When to see the southern lights in Australia
Theoretically, southern lights can be viewed in Australia all year round. However, for more extended night hours, you might want to aim for the winter months from May to August. Also, solar activity tends to be more intense at the spring equinox in September, so this month is also a good time for chasing the elusive aurora.
The southern island of Tasmania is the best place in Australia to see the southern lights. The island boasts a number of southward-facing spots with a broad horizon to view the flickering lights. Mount Wellington, not far from Tasmania’s capital city of Hobart is among the most popular posts for aurora australis chasers. Bring a jacket as it tends to get cold at night. Another of the favorite aurora-viewing areas is the South Arm Peninsula, some 30-minute drive southeast of Hobart. Goat Bluff Lookout and Clifton Beach are some of the best places for aurora hunt in Tasmania.
On mainland Australia, the best destination to observe southern lights is the state of Victoria, in the southeastern part of the continent. Victoria's 1,200-mile coast provides plenty of beautiful spots to watch the nature's show over the Bass Strait. Choose one of the idyllic seaside towns along the Great Ocean Road like Anglesea and Aireys Inlet, which have relatively low light pollution. If you are looking for locations closer to Melbourne, try Cape Schanck, which is about a 1.5-hour drive from Victoria's capital. Cape Schanck is the southernmost tip of the Mornington Peninsula and a perfect location for long walks and picnics. You can stay in the nearby town of Flinders, a popular scuba diving spot with a long pier. There are also several inland spots across Victoria where the aurora lights can be seen, but coastal areas are better as they enjoy unobstructed views over the Bass Strait.

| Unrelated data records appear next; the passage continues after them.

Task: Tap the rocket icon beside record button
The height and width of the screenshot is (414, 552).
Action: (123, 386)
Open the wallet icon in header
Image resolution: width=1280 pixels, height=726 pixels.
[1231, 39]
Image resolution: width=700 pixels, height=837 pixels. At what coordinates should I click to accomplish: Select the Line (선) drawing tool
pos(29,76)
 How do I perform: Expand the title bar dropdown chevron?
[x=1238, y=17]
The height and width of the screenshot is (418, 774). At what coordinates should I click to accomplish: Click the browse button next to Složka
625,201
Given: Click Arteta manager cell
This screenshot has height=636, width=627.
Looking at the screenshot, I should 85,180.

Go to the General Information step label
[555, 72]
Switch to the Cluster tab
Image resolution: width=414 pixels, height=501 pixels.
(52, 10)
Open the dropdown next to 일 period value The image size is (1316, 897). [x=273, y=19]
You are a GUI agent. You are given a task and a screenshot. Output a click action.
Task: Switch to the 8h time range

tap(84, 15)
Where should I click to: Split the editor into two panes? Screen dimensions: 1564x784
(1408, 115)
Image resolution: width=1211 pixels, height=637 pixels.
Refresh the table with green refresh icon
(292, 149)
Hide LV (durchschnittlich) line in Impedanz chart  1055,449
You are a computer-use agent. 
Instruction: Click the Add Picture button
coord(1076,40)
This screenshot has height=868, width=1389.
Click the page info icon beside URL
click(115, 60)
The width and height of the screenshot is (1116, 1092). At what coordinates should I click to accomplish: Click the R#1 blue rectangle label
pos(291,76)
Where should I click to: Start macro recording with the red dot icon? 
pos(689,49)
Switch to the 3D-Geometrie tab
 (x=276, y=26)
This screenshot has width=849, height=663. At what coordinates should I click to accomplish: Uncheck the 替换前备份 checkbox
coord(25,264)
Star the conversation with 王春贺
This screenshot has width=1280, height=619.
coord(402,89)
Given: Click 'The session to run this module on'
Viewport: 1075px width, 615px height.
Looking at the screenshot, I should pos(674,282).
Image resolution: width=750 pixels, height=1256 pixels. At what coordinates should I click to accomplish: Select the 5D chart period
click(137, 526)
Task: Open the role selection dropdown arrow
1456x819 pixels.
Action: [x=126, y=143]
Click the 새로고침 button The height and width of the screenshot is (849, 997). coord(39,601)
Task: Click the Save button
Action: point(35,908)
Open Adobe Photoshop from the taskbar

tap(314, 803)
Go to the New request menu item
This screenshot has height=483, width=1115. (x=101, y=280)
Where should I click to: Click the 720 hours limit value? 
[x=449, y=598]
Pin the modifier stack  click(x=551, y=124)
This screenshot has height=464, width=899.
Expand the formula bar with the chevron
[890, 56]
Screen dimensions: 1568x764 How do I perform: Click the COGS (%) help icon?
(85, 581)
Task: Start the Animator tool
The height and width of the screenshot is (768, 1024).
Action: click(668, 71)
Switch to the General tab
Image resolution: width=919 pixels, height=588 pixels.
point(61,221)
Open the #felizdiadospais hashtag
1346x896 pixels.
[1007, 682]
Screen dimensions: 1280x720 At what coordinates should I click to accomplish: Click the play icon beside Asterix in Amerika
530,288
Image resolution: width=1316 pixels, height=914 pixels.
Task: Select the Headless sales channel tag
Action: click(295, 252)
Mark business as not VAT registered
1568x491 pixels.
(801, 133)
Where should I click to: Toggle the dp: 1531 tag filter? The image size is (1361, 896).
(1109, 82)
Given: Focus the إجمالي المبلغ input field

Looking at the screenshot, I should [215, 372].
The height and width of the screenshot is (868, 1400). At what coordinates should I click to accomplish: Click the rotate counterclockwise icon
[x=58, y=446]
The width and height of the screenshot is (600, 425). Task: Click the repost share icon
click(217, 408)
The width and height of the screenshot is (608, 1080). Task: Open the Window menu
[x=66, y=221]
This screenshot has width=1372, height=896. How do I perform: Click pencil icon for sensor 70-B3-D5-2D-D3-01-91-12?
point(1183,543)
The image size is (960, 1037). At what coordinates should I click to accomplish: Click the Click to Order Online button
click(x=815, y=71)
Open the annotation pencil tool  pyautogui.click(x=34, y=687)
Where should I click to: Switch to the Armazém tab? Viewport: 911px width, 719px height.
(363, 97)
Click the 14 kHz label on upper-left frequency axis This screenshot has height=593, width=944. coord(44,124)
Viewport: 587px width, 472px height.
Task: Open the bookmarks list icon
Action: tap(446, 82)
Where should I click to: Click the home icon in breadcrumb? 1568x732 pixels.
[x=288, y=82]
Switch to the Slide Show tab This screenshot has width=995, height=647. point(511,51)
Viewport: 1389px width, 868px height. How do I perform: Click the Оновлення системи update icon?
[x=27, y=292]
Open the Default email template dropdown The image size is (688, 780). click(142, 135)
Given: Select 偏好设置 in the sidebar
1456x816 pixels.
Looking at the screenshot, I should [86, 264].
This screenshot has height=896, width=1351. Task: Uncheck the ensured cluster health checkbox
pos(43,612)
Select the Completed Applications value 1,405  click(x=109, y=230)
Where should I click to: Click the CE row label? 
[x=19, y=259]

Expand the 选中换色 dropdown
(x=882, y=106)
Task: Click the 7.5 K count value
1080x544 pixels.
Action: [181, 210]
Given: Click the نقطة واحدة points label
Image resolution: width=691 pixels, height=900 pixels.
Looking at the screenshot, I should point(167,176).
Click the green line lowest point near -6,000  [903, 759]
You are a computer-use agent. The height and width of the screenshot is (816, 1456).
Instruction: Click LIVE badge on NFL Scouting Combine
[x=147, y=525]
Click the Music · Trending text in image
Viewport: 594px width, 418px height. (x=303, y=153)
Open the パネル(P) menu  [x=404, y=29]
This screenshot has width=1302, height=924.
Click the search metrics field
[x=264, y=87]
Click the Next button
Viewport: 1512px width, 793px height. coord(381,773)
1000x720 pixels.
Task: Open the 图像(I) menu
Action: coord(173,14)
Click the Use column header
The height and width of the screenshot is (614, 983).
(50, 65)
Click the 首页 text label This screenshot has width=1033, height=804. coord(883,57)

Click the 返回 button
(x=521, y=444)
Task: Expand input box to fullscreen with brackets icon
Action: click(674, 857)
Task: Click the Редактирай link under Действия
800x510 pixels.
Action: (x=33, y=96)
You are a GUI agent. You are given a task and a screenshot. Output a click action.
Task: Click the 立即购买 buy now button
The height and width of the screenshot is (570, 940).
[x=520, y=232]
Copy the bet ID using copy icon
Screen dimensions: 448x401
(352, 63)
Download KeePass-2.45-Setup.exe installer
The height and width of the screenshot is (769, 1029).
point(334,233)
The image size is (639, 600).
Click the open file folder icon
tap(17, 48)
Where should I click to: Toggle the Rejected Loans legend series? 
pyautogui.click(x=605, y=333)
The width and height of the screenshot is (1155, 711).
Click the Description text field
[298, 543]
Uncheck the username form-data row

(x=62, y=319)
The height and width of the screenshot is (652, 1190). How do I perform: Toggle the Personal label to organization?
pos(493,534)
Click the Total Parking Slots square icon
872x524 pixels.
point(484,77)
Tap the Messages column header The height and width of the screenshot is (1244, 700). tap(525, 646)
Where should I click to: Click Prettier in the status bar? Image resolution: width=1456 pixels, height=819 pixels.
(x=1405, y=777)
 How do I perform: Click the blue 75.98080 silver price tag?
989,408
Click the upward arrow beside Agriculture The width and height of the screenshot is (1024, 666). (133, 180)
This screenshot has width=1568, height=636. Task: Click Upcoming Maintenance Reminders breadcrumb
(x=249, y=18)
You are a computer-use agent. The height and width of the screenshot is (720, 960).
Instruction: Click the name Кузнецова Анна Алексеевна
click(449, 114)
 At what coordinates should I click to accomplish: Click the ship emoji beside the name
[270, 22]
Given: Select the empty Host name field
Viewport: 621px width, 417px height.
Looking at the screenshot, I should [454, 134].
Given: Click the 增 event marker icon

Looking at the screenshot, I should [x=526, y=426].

South Australia & Western Australia
South Australia and Western Australia states share the southern coast of Australia alongside Victora. Even though both states boast a long southward-facing shore, most of the spots are much further from the magnetic southern pole than those of Tasmania and Victoria. Thus, the chances of spotting aurora australis in these two states are even slimmer. You could try your aurora luck at the Cape Northumberland Lighthouse in Port MacDonnell, one of the most southern spots of the state of South Australia. Beachport, about an hour away from the lighthouse, is another place to wait patiently for aurora alerts. Western Australia is positioned even further north. Albany Wind Farm in Sandpatch, near Albany, is one of the spots to check out. In case the lady aurora doesn't make her appearance there, you can still enjoy the views of the turbines and explore walking tracks in the area by day.
What can you expect?
Aurora australis is not as vivid as its sibling aurora borealis simply because the landmass doesn't reach as close to the pole. The beauty of aurora australis is that you can see it only above the horizon, which adds some shades of purple and red to the picture. Thus, the best plan is to set your expectations low, keep an eye on aurora alerts, and bring a long-exposure camera to see more vivid colors.